▶ JOB 1
Reproduce the records word for word, from the line containing "The height and" through the end of the records.

▶ DOCUMENT SEGMENT
SECURITIES AND EXCHANGE COMMISSION

Washington, D.C. 20549

 

 

FORM 8-K

 

 

CURRENT REPORT

PURSUANT TO SECTION 13 OR 15(d)

OF THE SECURITIES AND EXCHANGE ACT OF 1934

Date of report (date of earliest event reported): April 25, 2014

 

 

WHEELER REAL ESTATE INVESTMENT TRUST, INC.

(Exact name of registrant as specified in its charter)

 

 

 

Maryland   001-35713   45-2681082

(State or Other Jurisdiction

of Incorporation)

 

(Commission

File Number)

 

(IRS Employer

Identification No.)

2529 Virginia Beach Blvd., Suite 200

Virginia Beach, VA 23452

Registrant’s telephone number, including area code: (757) 627-9088

 

 

Check the appropriate box below if the Form 8-K filing is intended to simultaneously satisfy the filing obligations of the registrant under any of the following provisions:

 

¨ Written communications pursuant to Rule 425 under the Securities Act (17 CFR 230.425)

 

¨ Soliciting material pursuant to Rule 14a-12 under the Exchange Act (17 CFR 240.14a-12)

 

¨ Pre-commencement communications pursuant to Rule 14d-2(b) under the Exchange Act (17 CFR 240.14d-2(b))

 

¨ Pre-commencement communications pursuant to Rule 13e-4(c) under the Exchange Act (17 CFR 240.13e-4(c))

 

 

 


ITEM 8.01 OTHER EVENTS.

▶ JOB 2
What telephone number, including area code, does the Form 8-K cover page give for the registrant?

▶ RECORDS FOR THE EXERCISE
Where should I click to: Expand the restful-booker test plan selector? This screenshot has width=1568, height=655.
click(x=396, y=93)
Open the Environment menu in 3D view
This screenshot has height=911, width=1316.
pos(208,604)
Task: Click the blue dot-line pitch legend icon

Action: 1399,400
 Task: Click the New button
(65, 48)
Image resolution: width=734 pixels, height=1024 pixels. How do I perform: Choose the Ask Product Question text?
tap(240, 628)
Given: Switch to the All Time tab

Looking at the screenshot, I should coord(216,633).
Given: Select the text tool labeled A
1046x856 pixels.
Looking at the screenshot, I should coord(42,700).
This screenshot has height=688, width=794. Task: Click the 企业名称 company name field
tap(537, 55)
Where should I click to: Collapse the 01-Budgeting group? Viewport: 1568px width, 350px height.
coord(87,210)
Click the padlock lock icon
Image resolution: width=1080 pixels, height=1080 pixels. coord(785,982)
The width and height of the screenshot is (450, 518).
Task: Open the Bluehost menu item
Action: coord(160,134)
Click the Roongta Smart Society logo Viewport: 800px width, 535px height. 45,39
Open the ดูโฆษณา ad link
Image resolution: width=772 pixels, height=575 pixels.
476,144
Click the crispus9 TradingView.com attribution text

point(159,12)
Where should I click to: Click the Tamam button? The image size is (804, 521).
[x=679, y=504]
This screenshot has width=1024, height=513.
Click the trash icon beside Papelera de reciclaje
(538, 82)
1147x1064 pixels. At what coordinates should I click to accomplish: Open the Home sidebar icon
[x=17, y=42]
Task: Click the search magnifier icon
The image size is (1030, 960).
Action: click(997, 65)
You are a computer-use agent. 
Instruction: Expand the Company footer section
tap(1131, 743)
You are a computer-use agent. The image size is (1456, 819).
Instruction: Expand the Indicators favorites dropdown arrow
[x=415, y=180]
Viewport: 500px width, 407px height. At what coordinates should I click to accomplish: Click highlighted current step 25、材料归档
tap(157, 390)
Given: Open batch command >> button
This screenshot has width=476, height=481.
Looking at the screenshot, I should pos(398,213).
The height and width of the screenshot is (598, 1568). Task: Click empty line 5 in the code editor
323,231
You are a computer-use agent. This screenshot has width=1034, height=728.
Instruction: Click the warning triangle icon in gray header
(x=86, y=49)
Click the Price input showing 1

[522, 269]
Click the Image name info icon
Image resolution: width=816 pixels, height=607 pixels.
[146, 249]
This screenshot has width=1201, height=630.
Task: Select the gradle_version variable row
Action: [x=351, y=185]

▶ COMPLETE ANSWER 1
The height and width of the screenshot is (598, 1568). Task: Click empty line 5 in the code editor
323,231
You are a computer-use agent. This screenshot has width=1034, height=728.
Instruction: Click the warning triangle icon in gray header
(x=86, y=49)
Click the Price input showing 1

[522, 269]
Click the Image name info icon
Image resolution: width=816 pixels, height=607 pixels.
[146, 249]
This screenshot has width=1201, height=630.
Task: Select the gradle_version variable row
Action: [x=351, y=185]

▶ COMPLETE ANSWER 2
(757) 627-9088